Surgeons led multidisciplinary sessions on the use of near-infrared (NIR) fluorescence techniques in sentinel node identification, the absolute necessity of pre-surgical histology in sarcomas, and the best clinical situations for resection in the treatment of liver metastases (for all tumor types).

Elsewhere in the meeting, radiation therapists organized multidisciplinary programs on partial breast radiation—definitely coming of age—while underlining in several tumours that chemoradiation is state of the art. In breast cancer, giving cyclophosphamide/methotrexate/fluorouracil 5FU (CMF) with radiation showed improved survival over sequential modalities in a phase III trial, and in head and neck cancer, chemoradiation led to superior survival compared with “very” accelerated radiotherapy.

Basic scientists showed that ALK therapy plus DNA vaccination approaches may be more promising than drugs (e.g., crizotinib) alone.

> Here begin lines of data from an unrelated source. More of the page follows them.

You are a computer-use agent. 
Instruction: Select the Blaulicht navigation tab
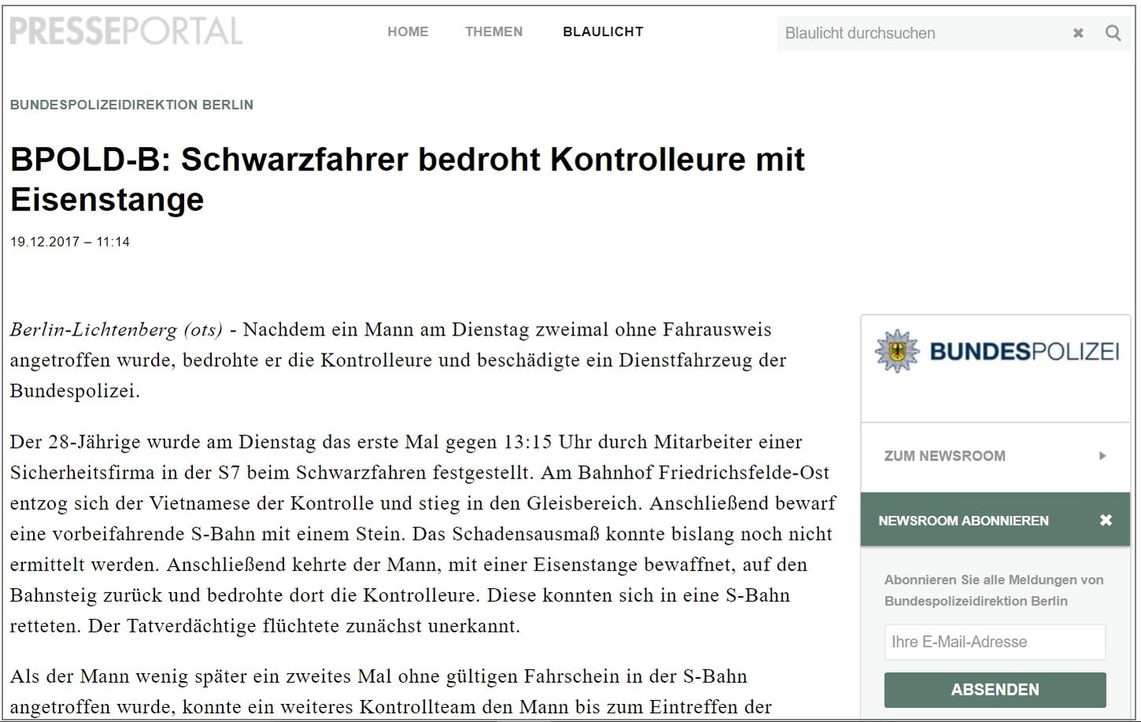point(603,32)
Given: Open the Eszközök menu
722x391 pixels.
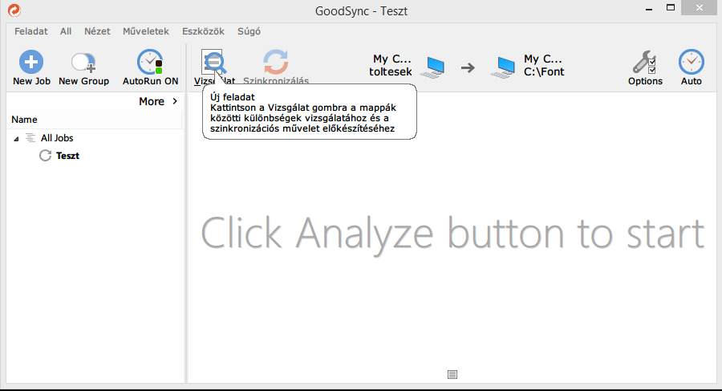Looking at the screenshot, I should click(x=203, y=31).

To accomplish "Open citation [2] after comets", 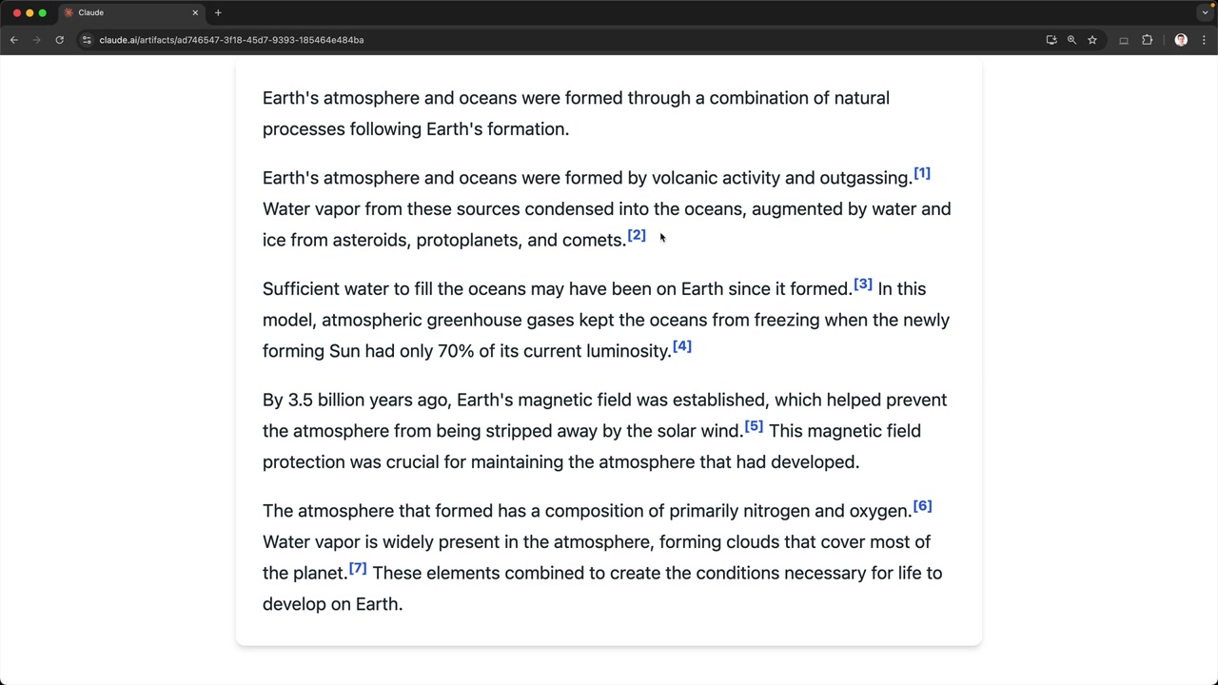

They dissected circulating tumor cells and pointed to their potential use for stratifying patients with lung cancer to receive an ALK-targeted therapy, or a patient with melanoma to receive a BRAF inhibitor. Peroxisome proliferator-activated receptor (PPAR)-gamma molecules were claimed to be good radioprotectors in the lab, and hypoxia seems to limit efficacy of drugs such as mTor inhibitors, though this can be blocked in the lab by using chloroquine to inhibit autophagy and kinase inhibitors to block the unfolded protein response (UPR) pathway. En passant, there were superb molecular imaging sessions illuminating, among others, those hypoxia pathways.

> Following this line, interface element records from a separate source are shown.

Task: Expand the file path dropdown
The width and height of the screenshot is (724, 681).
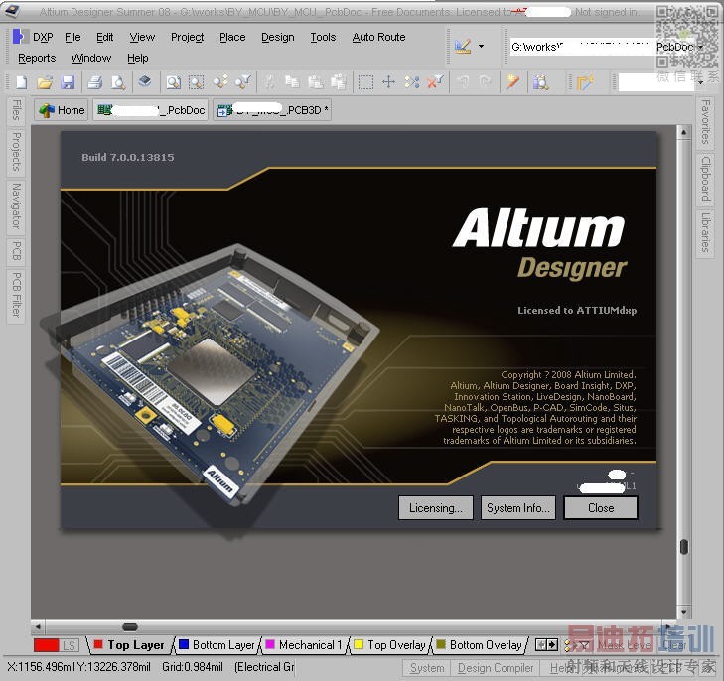Action: click(700, 47)
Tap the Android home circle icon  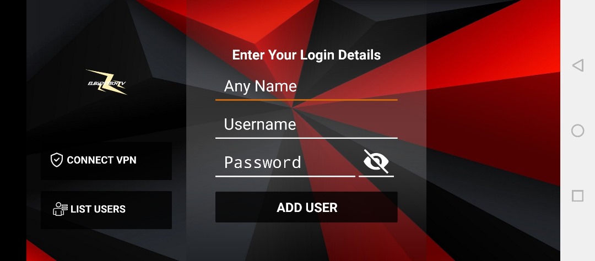tap(577, 131)
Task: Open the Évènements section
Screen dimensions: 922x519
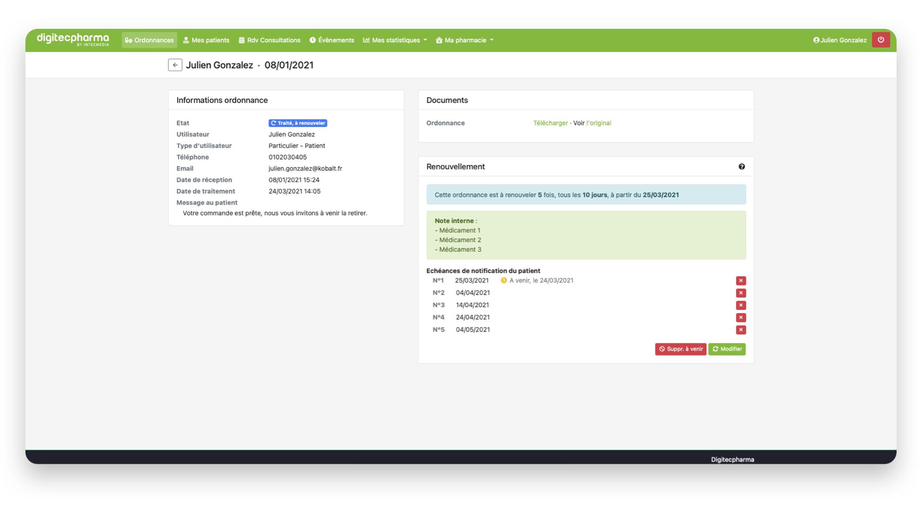Action: 332,40
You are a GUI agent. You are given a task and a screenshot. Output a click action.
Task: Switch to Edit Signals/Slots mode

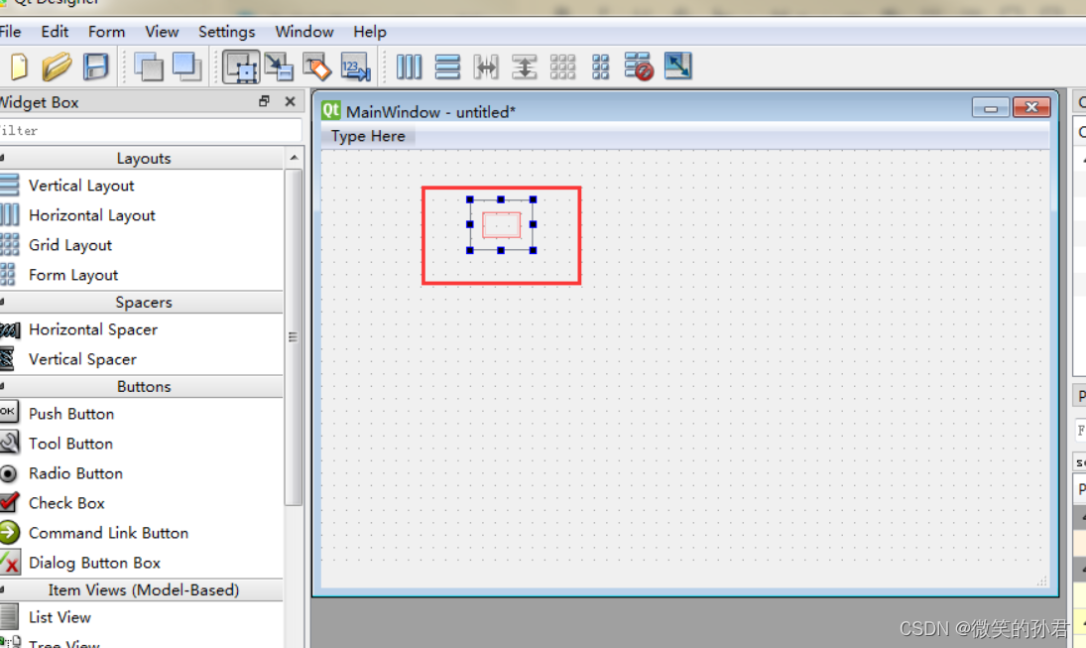click(x=279, y=66)
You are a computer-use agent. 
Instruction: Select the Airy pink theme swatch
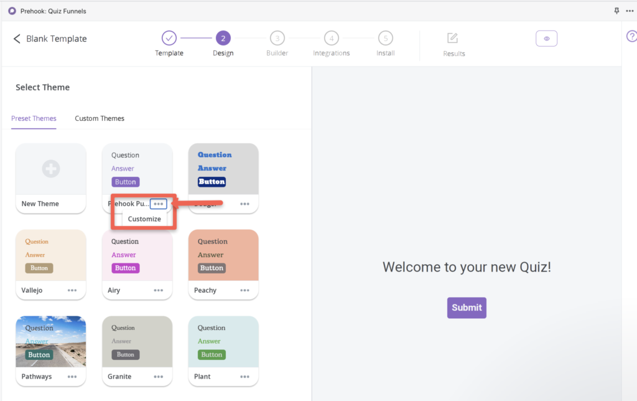tap(137, 255)
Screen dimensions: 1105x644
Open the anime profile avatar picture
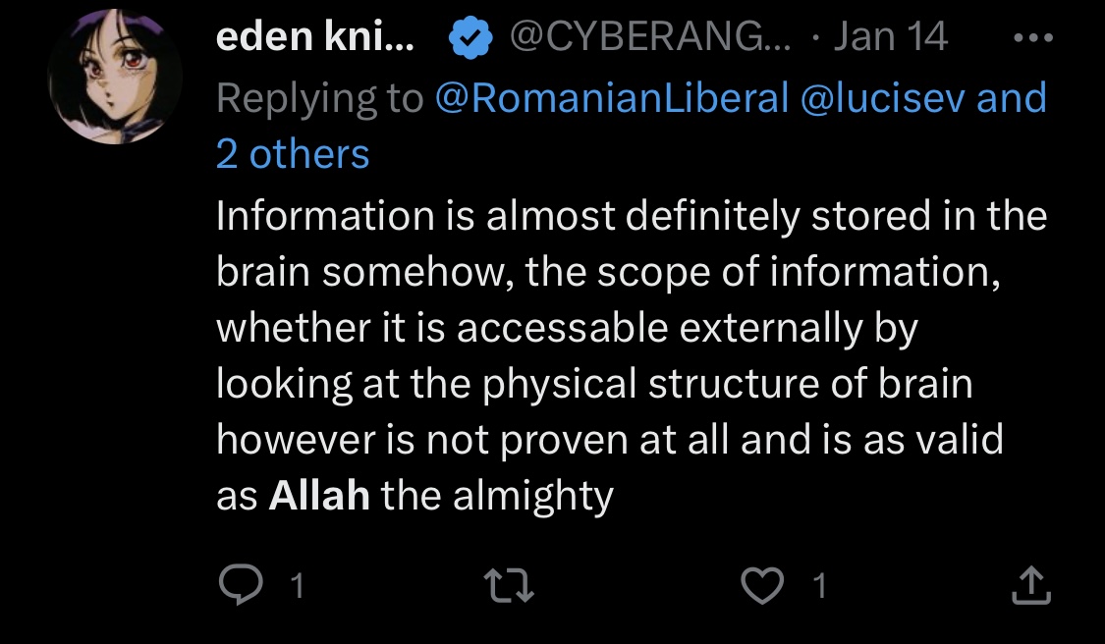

An interesting clinical approach in estrogen receptor-positive metastatic breast cancer (MBC) resistant to conventional aromatase inhibitors involved giving an mTor drug, everolimus, plus exemestane, or exemestane alone. The combination improved survival over the single drug. An analogous trial design in patients with HER2-positive MBC resistant to trastuzumab involved comparison of trastuzumab plus docetaxel to trastuzumab emtansine (which increases intracellular uptake of the active drug). In a phase II randomised trial the new approach was superior in progression-free survival to the combination treatment, and less toxic.

In prostate cancer, radium-223 plus standard care was superior in terms of survival to best standard care in patients with castration-resistant prostate cancer (CRPC) with bone metastases. The radium-223 regimen delayed onset of progression of metastases or prostate-specific antigen (PSA) increase. Denosumab maintains its effect and is now approved in this indication, and ibandronate and single-shot spot irradiation in sequence was effective in a phase II randomized crossover study as well as in painful bone metastases.

Abiraterone data are holding up since the ASCO Annual Meeting, as is ipilimumab data in randomized trials in melanoma. A comparison of the drug with dacarbazine versus placebo plus dacarbazine showed clear advantages in progression-free and overall survival out to three years for the ipilimumab combination.

We also were presented with minor victories in metastatic colorectal carcinoma for aflibercept improving survival with FOLFIRI over FOLFIRI alone, while sorafenib failed to improve on response rates in MBC when combined with docetaxel or letrozole.

All in all a busy, buzzing meeting, truly multidisciplinary and most successful.